Marin rolled her eyes. “Stop. You only pull that ‘Auntie’ crap when you’re trying to weasel out of something. Just like—”

“Don’t. Don’t make this about my mother.” She spoke sharply, but if anyone knew why, it was Marin. In ways, they both lived in Shirley Craig’s shadow. But Kit wasn’t going to get into that now.

Leaning back, Marin folded her arms. “What do you have?”

“A list of names.” Kit handed her the sheet she’d just printed, then told her about the anonymous contact. Marin’s expression narrowed further, and Kit rushed on. “I was writing my account of Nicole’s … of the crime scene when you came in. The lock on the motel door wasn’t damaged. The killer was already in the room. He had a key, maybe a contact at the motel, or the simple ability to pick locks. I don’t know.”

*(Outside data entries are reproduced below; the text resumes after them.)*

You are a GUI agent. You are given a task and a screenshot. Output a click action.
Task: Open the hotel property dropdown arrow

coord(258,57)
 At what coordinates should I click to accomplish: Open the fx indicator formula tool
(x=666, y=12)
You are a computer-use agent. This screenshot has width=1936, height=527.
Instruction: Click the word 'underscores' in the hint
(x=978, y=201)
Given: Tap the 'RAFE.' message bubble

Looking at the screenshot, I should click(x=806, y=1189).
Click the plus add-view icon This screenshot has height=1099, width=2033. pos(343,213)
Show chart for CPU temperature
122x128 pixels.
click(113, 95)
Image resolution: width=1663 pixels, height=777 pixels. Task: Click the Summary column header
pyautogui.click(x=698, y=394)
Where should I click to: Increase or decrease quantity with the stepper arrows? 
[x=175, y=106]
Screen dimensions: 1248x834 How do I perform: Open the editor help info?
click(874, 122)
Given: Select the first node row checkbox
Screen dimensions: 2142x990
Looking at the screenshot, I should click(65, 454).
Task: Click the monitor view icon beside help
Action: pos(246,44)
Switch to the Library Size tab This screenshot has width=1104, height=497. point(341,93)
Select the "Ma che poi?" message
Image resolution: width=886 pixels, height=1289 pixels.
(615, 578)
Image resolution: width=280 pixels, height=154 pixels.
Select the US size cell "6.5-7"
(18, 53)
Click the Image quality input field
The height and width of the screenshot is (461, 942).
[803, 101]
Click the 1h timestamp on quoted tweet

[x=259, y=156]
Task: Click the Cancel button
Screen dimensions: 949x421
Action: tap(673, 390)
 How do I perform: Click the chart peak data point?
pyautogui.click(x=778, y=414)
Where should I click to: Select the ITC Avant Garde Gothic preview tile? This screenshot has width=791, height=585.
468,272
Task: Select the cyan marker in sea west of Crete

“But you think the person who killed Rockwell is on this list?”

“Would she be dead otherwise?”

Marin tapped her chin. “What else were you two working on?”

Kit shrugged. “She was helping John with a photo essay on the homeless living in the underground tunnels. I just finished an op-ed piece on the city’s backlog of rape kits, not exactly breaking news. There was a lifestyle piece on a new gallery opening downtown.”

Marin squinted.

“I swear. That’s all. I mean, the gallery’s devoted to nudes painted in neon and wearing animal heads, but I don’t see anyone killing for that.”